Similar to Named Entity Recognition (NER), attention mechanisms can focus on the most relevant parts of a sentence in Entity Typing (ET) to predict the entity type. This helps the model identify the specific words or phrases that contribute most to understanding the entity’s role.
Entity Linking
Entity Linking (EL), also known as entity disambiguation, plays a vital role in enriching information extraction.
It connects textual mentions of entities in data to their corresponding entries within a Knowledge Graph (KG). For example, the sentence “Tesla is building a new factory.” EL helps disambiguate “Tesla” – is it the car manufacturer, the scientist, or something else entirely?
Relation Extraction
Relation extraction is the task of detecting and classifying semantic relationships between entities within a text. For example, in the sentence “Barack Obama was born in Hawaii,” relation extraction would identify “Barack Obama” and “Hawaii” as entities and classify their relationship as “born in.”
Relation Extraction (RE) plays a crucial role in populating Knowledge Graphs (KGs) by identifying relationships between entities mentioned in text data.
Deep Learning Architectures for Relation Extraction Tasks:
- CopyAttention: This model incorporates a unique mechanism. It not only generates new words for the relation and object entity but can also “copy” words directly from the input sentence. This is particularly helpful for relation phrases that use existing vocabulary from the text itself.
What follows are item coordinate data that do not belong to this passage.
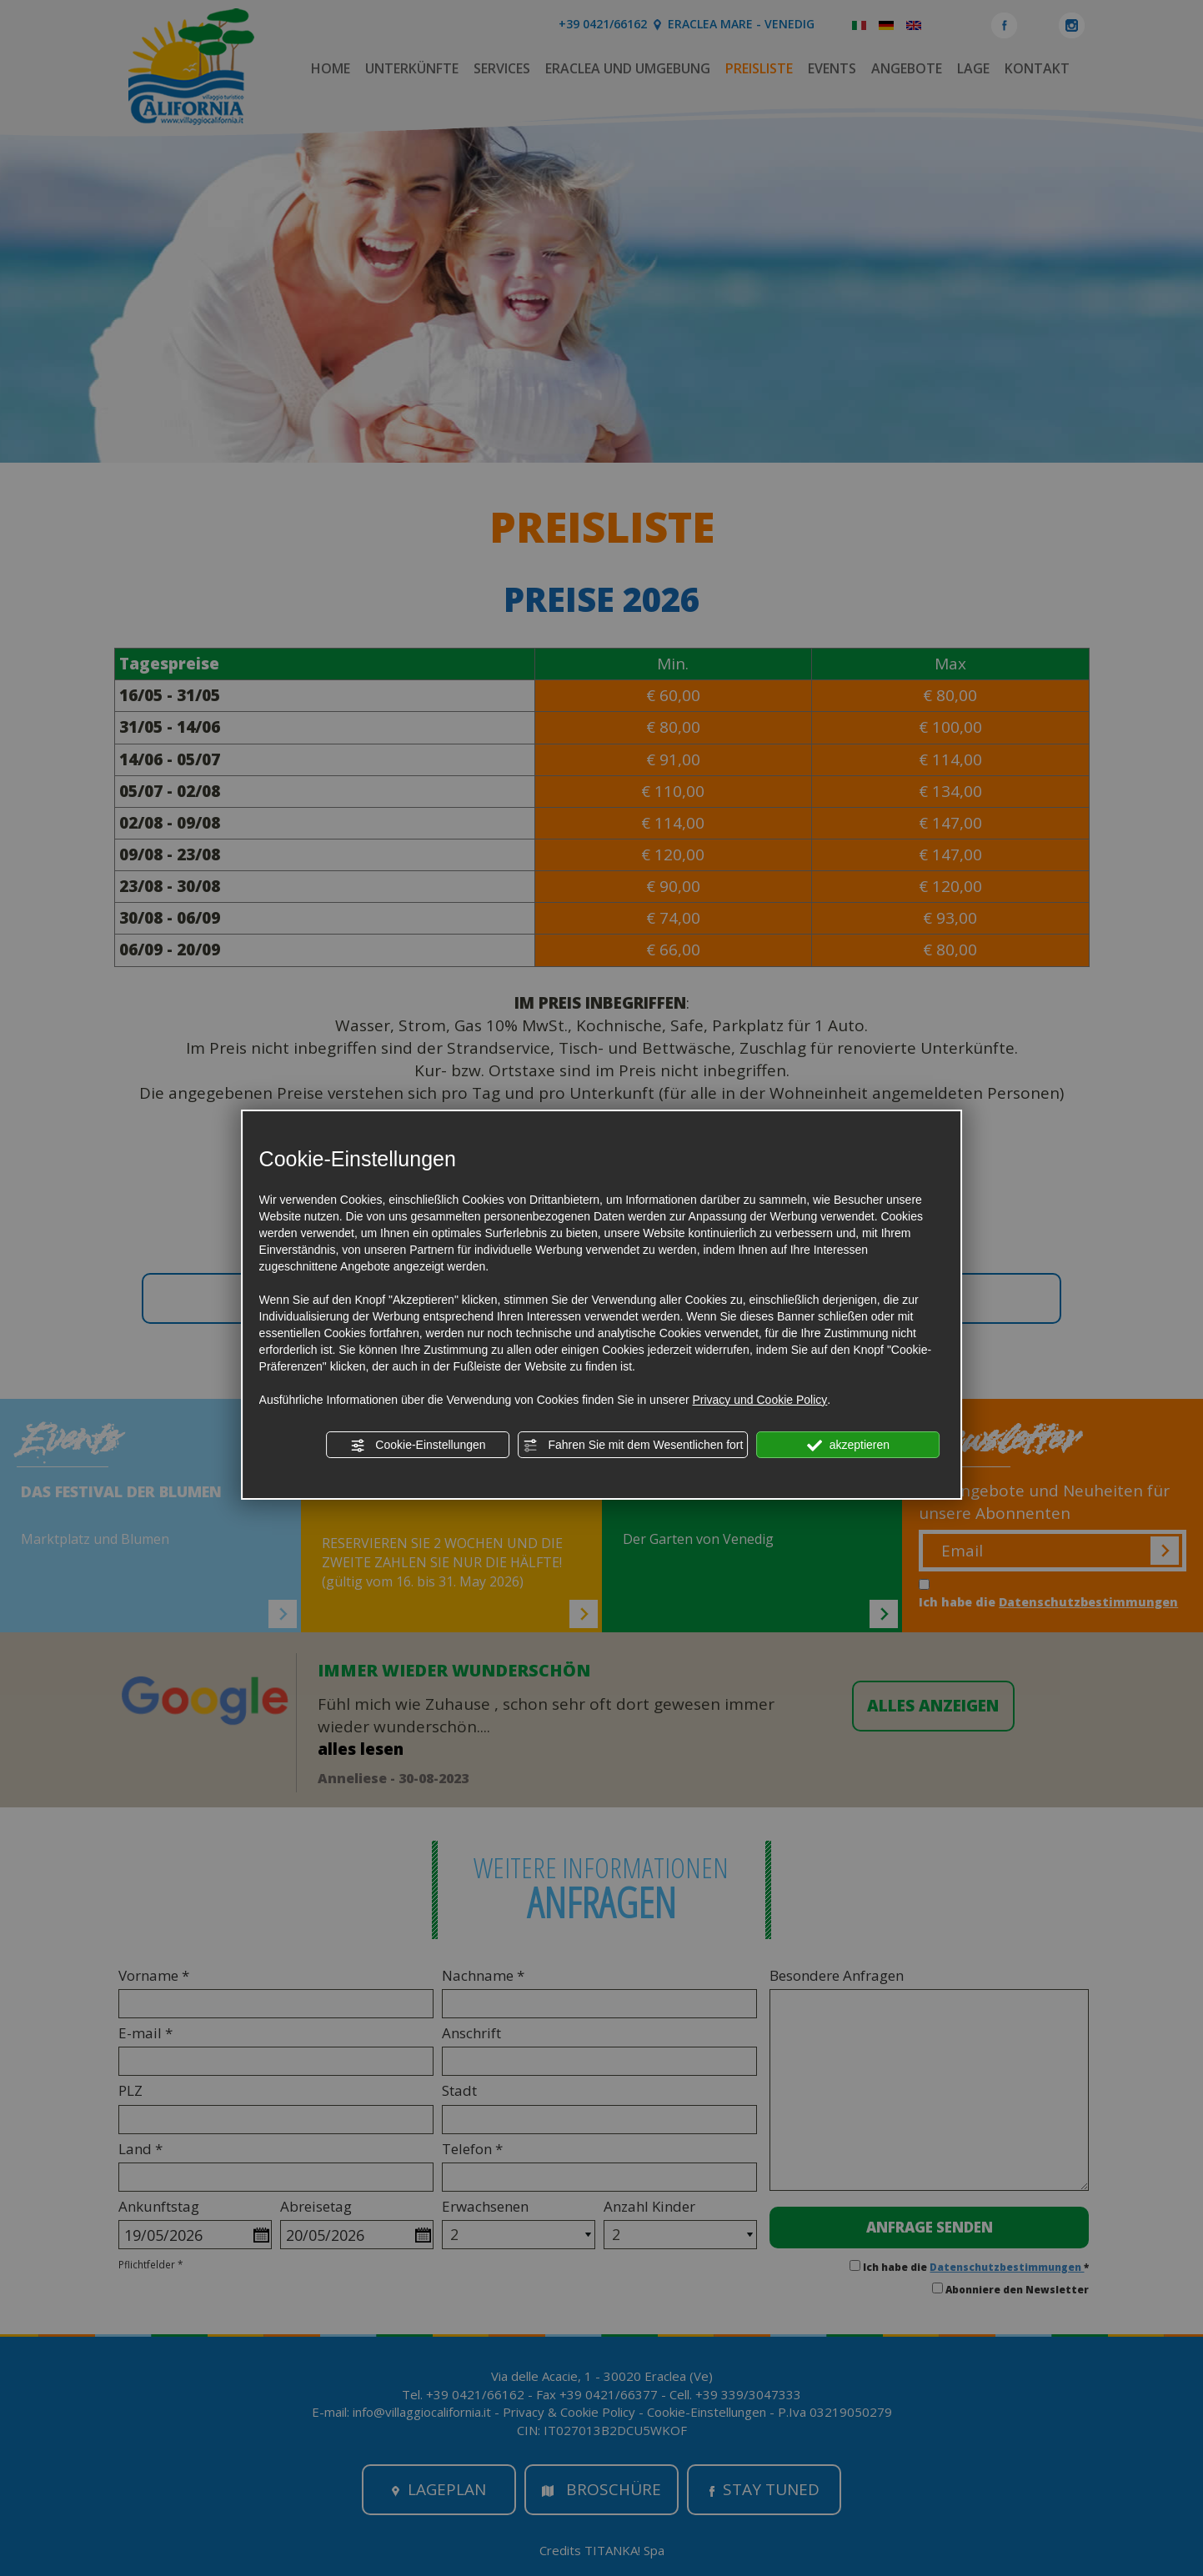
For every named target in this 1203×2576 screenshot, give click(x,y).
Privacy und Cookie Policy (759, 1399)
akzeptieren (848, 1445)
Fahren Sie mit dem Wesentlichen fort (634, 1445)
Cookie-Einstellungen (417, 1445)
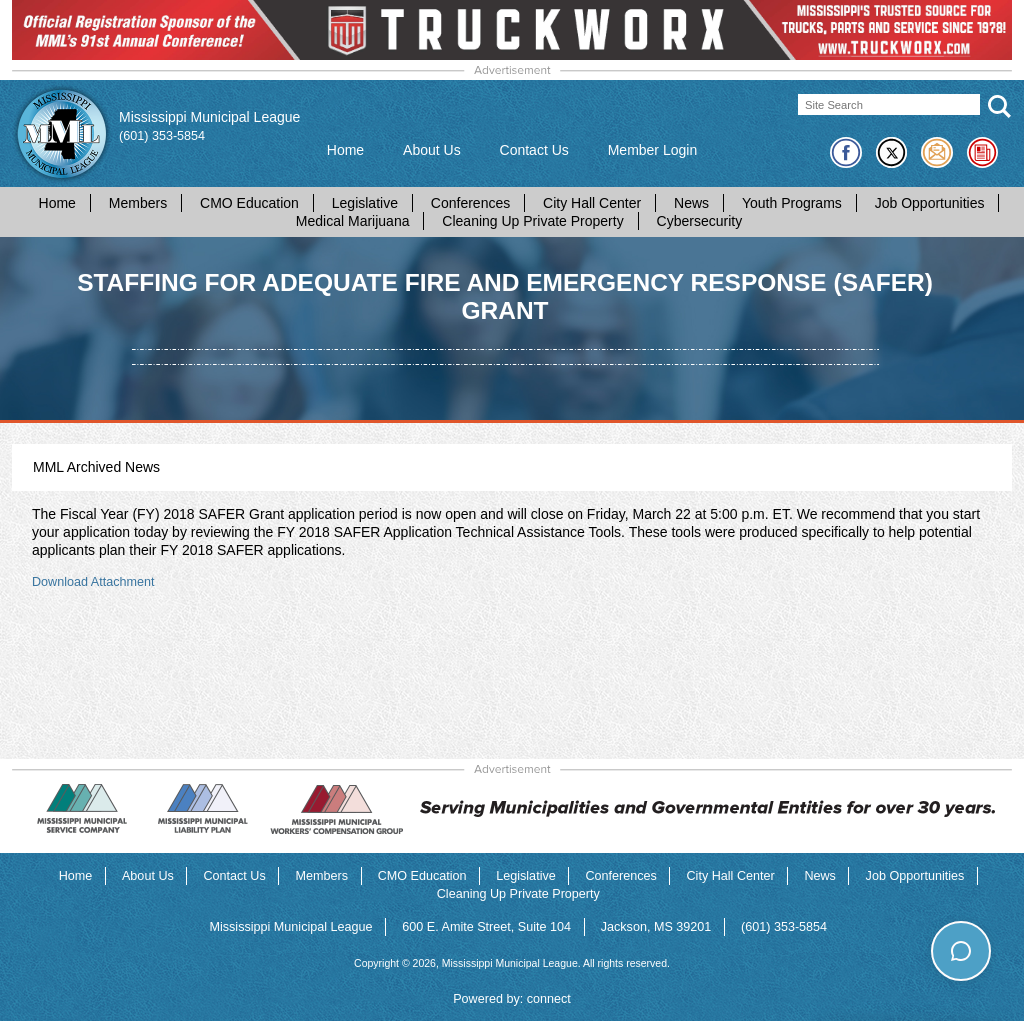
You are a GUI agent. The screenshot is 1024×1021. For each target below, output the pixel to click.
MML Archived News (96, 467)
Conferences (470, 203)
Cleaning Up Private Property (532, 221)
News (691, 203)
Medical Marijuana (353, 221)
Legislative (365, 203)
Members (138, 203)
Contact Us (534, 150)
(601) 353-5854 (162, 136)
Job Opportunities (930, 203)
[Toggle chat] (960, 950)
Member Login (653, 150)
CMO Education (249, 203)
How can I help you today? (913, 910)
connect (549, 999)
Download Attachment (93, 582)
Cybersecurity (700, 221)
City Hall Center (592, 203)
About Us (432, 150)
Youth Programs (792, 203)
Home (345, 150)
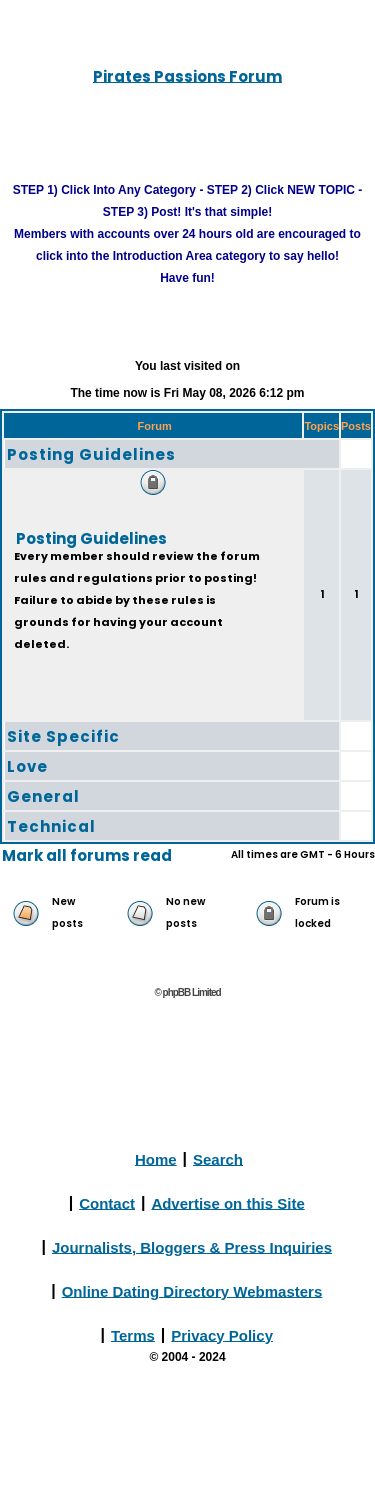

- CNN-based Models: It focuses on local contexts and combines convolutional layers with max-pooling strategies to aggregate local features. Using multi-scale convolution windows enhances feature aggregation further.
- LSTM and BiLSTM Models: Captures long-distance dependencies between entities using recurrent neural architectures. BiLSTM models, in particular, employ inter-word attention mechanisms to focus on the relevant parts of the sentence for relation classification.
- Attention Mechanisms: This is also integrated into CNN and LSTM frameworks to select entity-relevant contexts and model salient interactions. Attention mechanisms help in focusing the model on the most informative parts of the sentence for determining relations.
- Graph Convolutional Networks (GCNs): Utilize the structured information in sentences, such as dependency trees, to model relations at the graph level. GCNs have been combined with attention mechanisms and pre-trained models like BERT to leverage background knowledge and capture high-order features.
Tools and Technologies for building and managing knowledge graphs
Building and managing knowledge graphs involves a combination of AI software tools, libraries, and frameworks. Each application is suited for different aspects of the process we discussed above. Here are to name a few.
Graph Databases(Neo4j): A graph database that offers a powerful and flexible platform for building knowledge graphs, with support for Cypher query language.
Graph Visualization and Analysis (Gephi): Gephi is an open-source network analysis and visualization software package written in Java, designed to allow users to intuitively explore and analyze all kinds of networks and complex systems. Great for researchers, data analysts, and anyone needing to visualize and explore the structure of large networks and knowledge graphs.
Data Extraction and Processing(Beautiful Soup & Scrapy): Python libraries for web scraping data from web pages.
Named Entity Recognition and Relationship Extraction:
- SpaCy: SpaCy is an open-source natural language processing (NLP) library in Python, offering powerful capabilities for named entity recognition (NER), dependency parsing, and more.
- Stanford NLP: The Stanford NLP Group’s software provides a set of natural language analysis tools that can take raw text input and give the base forms of words, their parts of speech, and parse trees, among other things.
- TensorFlow and PyTorch: Machine learning frameworks that can be used for building models to enhance knowledge graph representation.